Speaking of, the 620 sports 512MB of RAM unlike the earlier 610, which only had 256MB. That latter spec prevented the device from running certain games and even Skype. With 512MB of RAM, any software barriers have vanished. Once again, not much to say here as the phone was able to run every app we threw at it. Case closed.
The phone also sports Microsoft’s tap + send feature, meaning yes this “low end” phone even has NFC on board. Though near-field communication is still nascent, who wouldn’t want to have such hardware built in, especially when Apple couldn’t be bothered with it in the iPhone 5?

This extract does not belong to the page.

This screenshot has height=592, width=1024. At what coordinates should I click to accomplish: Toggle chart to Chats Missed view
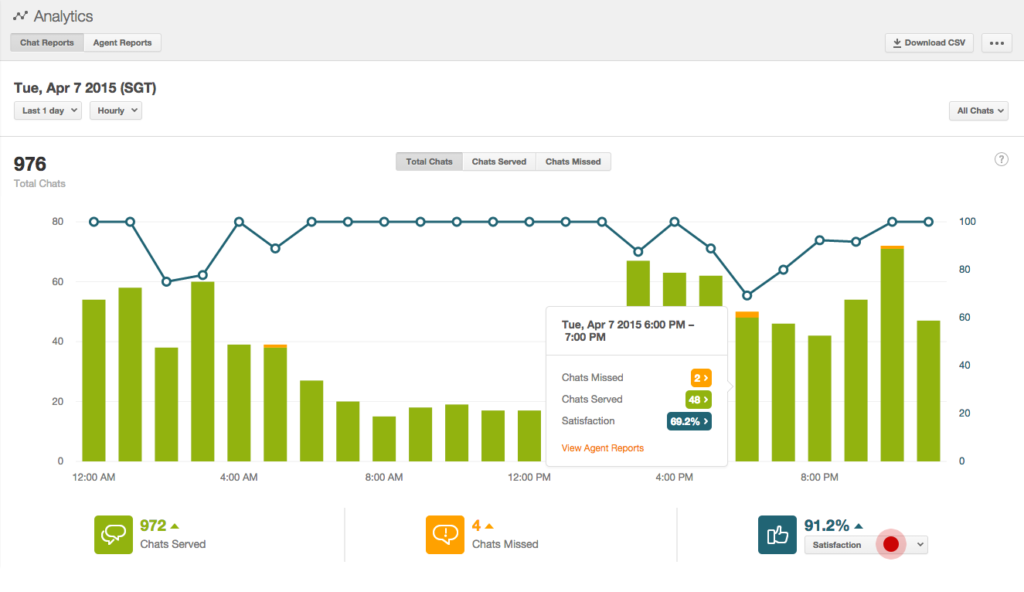click(x=573, y=161)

Battery wise, the Lumia 620 sports a modest 1300mAh battery which yes, is on the small size. The good news is with a 3.8” display and the efficient Windows Phone 8, it will last you easily a day and a half of modest usage or a full day with more heavy usage. It’s also replaceable so you can always pick up a spare.
Real world tests it edges out most phones of its class. (Rumor also has it that Nokia has some optimizing new firmware that improves performance and battery life in the pipeline). Nokia claims 3G talk time is around 9.9 hours and while our numbers fell below that it was not too far off either.